Patiently Driven

Now is the best time to make needed changes and improvements. The drive to improve can be powerful, yet it can also lead us down the wrong path for change. It is correct to say that now is the time to start making changes and improvements. The part that we fail to recognize is that our best results will occur if we can give the process adequate time. If we are to address the root of the problem, change a culture, rework a process or reinvent the solution, it will take time to turn the ship completely. Large-scale change comes from constant small steps and consistency over time.

Methodical and systematic change leads to sustainable change, while sharp changes in direction often lead to unforeseen consequences. Changes made too fast or without adequate vision can result in consequences that create more changes, which can then lead to instability.

Start small, build momentum, and enjoy the sustainable change. If you want result now, plow your way through and demand it immediately. You may also want to cross your fingers and hope for the best. But if you want lasting results, you may need to take it slowly and methodically.

Be patient. You can get to ‘good’ quickly, or you can get to ‘great’ if you give it time.
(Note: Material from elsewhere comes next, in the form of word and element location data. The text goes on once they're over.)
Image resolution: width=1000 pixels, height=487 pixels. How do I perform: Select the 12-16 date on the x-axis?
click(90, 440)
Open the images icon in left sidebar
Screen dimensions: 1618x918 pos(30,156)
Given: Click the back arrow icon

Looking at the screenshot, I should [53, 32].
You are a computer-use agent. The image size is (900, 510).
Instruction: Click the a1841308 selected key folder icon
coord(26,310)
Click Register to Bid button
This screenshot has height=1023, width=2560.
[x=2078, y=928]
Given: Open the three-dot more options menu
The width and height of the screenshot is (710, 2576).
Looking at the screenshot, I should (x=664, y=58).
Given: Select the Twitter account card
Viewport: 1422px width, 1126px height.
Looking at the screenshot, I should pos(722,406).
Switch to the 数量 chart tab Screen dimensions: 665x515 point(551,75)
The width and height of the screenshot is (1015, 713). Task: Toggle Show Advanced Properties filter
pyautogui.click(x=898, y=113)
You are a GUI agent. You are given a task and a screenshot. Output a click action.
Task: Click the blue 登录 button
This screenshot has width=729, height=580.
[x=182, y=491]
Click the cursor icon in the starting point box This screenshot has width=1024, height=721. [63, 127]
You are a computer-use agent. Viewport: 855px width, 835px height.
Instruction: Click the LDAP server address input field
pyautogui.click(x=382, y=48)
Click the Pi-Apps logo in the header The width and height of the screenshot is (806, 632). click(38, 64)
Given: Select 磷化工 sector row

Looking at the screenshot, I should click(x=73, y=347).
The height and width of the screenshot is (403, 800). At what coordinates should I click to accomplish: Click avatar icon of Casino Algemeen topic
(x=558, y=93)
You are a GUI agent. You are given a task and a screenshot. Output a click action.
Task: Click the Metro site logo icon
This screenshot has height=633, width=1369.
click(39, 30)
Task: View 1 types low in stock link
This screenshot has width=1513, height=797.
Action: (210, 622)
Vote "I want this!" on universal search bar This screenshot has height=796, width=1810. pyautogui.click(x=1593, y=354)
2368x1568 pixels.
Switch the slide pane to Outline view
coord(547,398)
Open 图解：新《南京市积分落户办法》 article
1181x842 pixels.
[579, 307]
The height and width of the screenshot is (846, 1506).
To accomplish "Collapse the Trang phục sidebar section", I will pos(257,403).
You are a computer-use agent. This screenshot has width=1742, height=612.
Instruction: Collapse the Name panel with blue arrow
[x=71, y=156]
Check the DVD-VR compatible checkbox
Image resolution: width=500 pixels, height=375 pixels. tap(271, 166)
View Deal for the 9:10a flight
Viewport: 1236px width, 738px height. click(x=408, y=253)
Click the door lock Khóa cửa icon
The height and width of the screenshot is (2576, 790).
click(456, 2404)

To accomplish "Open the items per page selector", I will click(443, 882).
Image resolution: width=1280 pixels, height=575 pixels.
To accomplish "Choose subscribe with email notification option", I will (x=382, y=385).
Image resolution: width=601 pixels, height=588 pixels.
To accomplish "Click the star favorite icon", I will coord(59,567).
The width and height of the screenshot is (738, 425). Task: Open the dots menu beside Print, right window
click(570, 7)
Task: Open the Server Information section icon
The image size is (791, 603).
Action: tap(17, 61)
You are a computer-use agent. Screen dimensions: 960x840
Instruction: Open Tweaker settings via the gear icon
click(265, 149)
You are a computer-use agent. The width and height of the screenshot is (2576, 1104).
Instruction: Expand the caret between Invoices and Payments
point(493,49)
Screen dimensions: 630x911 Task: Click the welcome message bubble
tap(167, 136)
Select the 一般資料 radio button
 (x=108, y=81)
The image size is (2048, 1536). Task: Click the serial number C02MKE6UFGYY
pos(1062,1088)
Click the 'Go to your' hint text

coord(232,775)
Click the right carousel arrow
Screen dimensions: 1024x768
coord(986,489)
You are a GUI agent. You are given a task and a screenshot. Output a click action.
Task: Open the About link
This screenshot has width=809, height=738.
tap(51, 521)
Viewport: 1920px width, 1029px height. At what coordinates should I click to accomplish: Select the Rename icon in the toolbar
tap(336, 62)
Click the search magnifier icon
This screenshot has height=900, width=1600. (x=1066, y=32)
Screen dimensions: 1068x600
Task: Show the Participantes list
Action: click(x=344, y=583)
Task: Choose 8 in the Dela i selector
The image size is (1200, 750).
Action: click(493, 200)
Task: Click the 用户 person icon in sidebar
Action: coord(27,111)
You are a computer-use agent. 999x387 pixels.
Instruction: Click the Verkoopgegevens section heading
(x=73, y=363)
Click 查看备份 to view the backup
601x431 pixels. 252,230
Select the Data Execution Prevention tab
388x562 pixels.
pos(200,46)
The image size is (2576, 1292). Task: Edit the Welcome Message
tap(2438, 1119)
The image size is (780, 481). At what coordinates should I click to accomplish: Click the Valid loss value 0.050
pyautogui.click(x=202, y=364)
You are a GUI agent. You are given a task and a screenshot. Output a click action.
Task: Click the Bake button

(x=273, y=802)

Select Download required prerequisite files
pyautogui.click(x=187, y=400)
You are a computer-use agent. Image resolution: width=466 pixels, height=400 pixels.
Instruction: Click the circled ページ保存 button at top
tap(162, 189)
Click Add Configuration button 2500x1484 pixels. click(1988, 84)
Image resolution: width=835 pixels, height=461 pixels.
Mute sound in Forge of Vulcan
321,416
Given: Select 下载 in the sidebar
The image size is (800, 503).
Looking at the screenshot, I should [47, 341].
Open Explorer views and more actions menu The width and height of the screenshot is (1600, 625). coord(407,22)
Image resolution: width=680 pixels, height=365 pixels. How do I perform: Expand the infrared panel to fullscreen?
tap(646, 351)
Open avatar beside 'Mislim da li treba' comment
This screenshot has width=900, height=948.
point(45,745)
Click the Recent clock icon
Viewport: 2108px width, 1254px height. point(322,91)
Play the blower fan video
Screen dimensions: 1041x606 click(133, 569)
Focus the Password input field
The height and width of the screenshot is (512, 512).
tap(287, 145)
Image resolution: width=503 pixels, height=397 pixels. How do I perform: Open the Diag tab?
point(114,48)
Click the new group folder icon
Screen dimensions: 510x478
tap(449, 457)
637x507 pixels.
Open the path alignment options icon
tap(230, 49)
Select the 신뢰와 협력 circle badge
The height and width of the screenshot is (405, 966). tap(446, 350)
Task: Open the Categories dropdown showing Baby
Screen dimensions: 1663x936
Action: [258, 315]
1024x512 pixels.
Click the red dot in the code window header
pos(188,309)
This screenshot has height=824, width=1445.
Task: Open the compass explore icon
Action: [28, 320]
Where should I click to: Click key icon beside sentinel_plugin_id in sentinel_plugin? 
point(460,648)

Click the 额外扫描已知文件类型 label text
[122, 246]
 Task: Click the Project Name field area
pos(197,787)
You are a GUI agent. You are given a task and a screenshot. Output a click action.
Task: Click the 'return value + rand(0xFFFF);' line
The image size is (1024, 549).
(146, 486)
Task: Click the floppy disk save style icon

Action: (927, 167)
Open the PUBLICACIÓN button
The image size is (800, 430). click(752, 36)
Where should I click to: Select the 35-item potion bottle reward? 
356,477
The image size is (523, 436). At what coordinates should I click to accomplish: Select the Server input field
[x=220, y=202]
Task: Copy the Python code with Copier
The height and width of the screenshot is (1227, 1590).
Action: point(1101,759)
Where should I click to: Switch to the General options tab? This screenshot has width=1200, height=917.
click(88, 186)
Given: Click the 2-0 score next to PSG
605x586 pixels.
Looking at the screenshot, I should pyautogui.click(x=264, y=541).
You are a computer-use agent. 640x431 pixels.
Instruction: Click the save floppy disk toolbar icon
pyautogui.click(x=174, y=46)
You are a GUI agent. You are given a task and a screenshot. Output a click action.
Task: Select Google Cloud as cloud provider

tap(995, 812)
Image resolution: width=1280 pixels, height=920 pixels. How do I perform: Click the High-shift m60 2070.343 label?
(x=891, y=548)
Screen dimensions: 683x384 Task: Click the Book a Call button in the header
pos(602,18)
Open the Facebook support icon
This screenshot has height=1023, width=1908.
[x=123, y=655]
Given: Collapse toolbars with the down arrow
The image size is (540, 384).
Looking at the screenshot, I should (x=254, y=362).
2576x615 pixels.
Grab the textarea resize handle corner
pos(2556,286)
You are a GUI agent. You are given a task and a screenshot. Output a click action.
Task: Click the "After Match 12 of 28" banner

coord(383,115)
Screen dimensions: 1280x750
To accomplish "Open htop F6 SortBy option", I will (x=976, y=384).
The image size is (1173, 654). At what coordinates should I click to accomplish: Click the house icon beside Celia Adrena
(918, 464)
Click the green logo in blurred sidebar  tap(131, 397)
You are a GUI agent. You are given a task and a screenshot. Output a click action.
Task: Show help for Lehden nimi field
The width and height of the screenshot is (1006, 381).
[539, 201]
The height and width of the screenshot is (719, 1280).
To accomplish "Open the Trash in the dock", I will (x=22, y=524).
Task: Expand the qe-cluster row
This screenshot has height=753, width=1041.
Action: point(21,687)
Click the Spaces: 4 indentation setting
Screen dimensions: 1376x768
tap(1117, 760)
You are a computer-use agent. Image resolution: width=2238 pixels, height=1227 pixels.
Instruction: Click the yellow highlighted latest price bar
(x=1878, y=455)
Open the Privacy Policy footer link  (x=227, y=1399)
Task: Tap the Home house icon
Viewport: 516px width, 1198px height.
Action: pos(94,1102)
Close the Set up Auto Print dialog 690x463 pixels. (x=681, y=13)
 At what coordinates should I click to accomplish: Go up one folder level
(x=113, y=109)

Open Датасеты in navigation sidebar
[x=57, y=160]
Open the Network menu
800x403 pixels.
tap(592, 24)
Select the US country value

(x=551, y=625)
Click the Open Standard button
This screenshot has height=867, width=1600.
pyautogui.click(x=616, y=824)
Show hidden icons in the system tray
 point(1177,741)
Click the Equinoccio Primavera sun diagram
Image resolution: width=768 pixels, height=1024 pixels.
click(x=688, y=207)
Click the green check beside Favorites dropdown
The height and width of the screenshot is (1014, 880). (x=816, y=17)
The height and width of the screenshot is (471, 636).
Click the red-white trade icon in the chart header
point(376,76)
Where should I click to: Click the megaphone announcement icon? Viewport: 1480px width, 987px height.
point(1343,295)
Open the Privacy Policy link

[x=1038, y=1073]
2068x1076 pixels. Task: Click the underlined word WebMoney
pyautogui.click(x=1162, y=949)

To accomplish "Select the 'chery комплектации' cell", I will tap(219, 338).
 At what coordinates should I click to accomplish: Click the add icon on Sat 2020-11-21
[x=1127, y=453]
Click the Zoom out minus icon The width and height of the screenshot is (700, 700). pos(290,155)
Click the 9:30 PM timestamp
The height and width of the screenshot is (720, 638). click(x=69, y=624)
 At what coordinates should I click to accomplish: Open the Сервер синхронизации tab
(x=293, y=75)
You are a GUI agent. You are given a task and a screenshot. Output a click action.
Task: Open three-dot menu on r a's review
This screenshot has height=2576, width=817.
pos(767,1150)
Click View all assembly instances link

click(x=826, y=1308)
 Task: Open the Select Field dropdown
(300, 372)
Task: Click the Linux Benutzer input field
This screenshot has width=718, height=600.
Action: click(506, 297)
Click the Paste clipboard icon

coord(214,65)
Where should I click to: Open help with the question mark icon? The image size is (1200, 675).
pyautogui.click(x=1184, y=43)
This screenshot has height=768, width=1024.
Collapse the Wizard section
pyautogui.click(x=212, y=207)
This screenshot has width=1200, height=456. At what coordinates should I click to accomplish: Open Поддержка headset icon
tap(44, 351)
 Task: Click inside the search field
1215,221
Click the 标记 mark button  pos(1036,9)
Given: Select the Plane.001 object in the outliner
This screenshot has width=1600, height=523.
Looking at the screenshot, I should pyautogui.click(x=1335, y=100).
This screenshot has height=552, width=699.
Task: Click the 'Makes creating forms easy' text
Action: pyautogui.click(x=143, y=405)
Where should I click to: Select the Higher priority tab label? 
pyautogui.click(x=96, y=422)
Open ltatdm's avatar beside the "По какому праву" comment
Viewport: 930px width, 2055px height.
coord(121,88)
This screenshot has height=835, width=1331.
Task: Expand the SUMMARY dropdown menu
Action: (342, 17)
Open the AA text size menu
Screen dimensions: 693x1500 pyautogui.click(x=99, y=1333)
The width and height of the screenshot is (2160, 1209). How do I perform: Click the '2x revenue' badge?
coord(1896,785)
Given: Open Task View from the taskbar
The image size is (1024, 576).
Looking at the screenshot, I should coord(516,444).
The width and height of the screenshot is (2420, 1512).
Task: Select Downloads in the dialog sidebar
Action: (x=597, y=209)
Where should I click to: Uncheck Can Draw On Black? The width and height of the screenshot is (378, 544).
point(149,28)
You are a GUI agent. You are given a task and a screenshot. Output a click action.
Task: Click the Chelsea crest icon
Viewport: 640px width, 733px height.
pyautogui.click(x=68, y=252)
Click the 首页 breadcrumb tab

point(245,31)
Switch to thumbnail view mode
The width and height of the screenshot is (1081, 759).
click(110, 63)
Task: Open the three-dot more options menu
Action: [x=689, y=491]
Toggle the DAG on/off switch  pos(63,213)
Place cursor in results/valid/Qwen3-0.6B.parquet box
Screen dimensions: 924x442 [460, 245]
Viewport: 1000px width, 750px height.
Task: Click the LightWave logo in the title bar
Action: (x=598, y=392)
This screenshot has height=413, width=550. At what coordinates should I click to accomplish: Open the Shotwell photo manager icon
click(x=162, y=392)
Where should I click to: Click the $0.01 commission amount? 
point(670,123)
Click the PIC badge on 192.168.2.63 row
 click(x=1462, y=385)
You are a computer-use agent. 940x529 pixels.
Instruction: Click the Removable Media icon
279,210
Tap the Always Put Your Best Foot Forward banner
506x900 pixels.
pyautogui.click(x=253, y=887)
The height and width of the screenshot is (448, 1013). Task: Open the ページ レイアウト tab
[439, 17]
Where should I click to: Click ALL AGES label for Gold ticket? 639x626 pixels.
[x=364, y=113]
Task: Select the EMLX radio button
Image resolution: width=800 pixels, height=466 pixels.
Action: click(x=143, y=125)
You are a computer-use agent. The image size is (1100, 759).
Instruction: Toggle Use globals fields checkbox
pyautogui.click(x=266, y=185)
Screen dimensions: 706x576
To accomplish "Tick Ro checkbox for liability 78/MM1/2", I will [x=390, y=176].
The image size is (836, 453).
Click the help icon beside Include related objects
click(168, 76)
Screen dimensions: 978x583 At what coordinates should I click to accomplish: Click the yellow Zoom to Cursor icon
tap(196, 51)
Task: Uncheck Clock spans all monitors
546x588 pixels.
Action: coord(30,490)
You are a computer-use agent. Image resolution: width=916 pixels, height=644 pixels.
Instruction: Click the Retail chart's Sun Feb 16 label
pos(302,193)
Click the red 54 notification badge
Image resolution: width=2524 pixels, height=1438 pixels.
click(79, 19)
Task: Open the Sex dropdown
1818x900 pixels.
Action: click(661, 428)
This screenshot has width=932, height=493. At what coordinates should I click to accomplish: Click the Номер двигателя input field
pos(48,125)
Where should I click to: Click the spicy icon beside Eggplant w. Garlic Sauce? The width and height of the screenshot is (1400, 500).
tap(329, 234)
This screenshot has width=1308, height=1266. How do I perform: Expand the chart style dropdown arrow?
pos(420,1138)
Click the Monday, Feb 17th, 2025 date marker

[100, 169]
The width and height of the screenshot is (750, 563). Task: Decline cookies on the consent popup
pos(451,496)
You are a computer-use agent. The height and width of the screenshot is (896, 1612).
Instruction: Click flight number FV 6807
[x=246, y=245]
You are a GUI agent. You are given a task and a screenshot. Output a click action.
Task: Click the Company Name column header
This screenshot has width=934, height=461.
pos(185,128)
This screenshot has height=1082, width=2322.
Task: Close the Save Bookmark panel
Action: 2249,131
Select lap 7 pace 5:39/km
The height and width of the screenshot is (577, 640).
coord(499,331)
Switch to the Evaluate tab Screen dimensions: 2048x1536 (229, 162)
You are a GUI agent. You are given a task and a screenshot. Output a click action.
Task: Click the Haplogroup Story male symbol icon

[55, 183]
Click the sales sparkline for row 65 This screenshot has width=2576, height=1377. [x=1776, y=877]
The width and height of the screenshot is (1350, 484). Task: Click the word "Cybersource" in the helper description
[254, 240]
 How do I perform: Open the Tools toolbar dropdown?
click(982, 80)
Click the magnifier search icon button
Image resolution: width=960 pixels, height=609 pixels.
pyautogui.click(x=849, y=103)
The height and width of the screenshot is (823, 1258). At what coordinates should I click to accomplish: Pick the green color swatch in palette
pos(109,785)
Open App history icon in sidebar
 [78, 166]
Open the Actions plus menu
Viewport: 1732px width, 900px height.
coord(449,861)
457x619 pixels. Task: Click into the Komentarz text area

Deschutes River ripple effect 

Ever Changing Conditions

While keeping a watchful eye on our internal controls, we cannot forget to look up and recognize what is happening outside our sphere of influence. Societal and technological changes ever shape our markets and keep us in constant motion. Changes in external factors can improve our current position or hinder it.

Weather conditions can halt or delay a well-prepared summit bid. It can influence how many customers are walking about, potentially limiting or flooding your business on a given day. Unable to control the weather, it can get the ‘bite on,’ after a nonproductive day of fishing.

Controling internal factors gives stability to an organization or situation, but adjusting to external conditions allows us shift with the uncontrollable world around us. Control what you can and prepare yourself to adjust as the world changes around you. Change is coming! Are you ready to seize upon it?

A Cage of Creative Thinking

FullSizeRenderWhen working through the improvement process, it is easy to see things as they are and then look to make changes from there. Often times it can be difficult to find the improvement path that leads you out of the current situation. Instead, block out this current status and imagine what you want if you were starting fresh, and you may see things with a freer mind.

I recently had this situation happen twice the same week and in both instances, removing the ‘current status’ barrier gave me better clarity in determining the desired outcome and the strategy to get there.

The first, and somewhat minor, instance happened while wading in a river fly fishing with a setup that I didn’t feel was right for the conditions. I pondered what quick, simple tweaks I could make to my current setup, but could not find a suitable answer that I felt would work. After some time and contemplation, I asked myself the freeing question, “What setup will work best?” I quickly came up with an answer and then realized that the only way to get there was to step off the river and switch out the gear I was using completely. This was feasible because I had the needed gear, but it was not feasible in my mind at first because I confined myself to the current setup, which would not work effectively.

Secondly, I was meeting with staff to discuss changing our fleet of buses and vehicles to better suit our organization’s needs. We went round and round struggling to decide which vehicles to keep, which to swap and what we want. Then I asked the group the same question I asked myself on the river, “What setup will work best, not considering what we have now?” You could see a weight lift off our shoulders, and with that frame of mind, we developed a fleet configuration that would meet our diverse needs. Then we were able to determine how to get from where we were to where we wanted to be.

We can get stuck making decisions based on what we have now. Remove this limitation when thinking about change and imagine only what you want to have or want to do. Once you have your vision, then see how you can get from where you are to where you want to go. Remove the ‘current status’ cage of your creative thinking.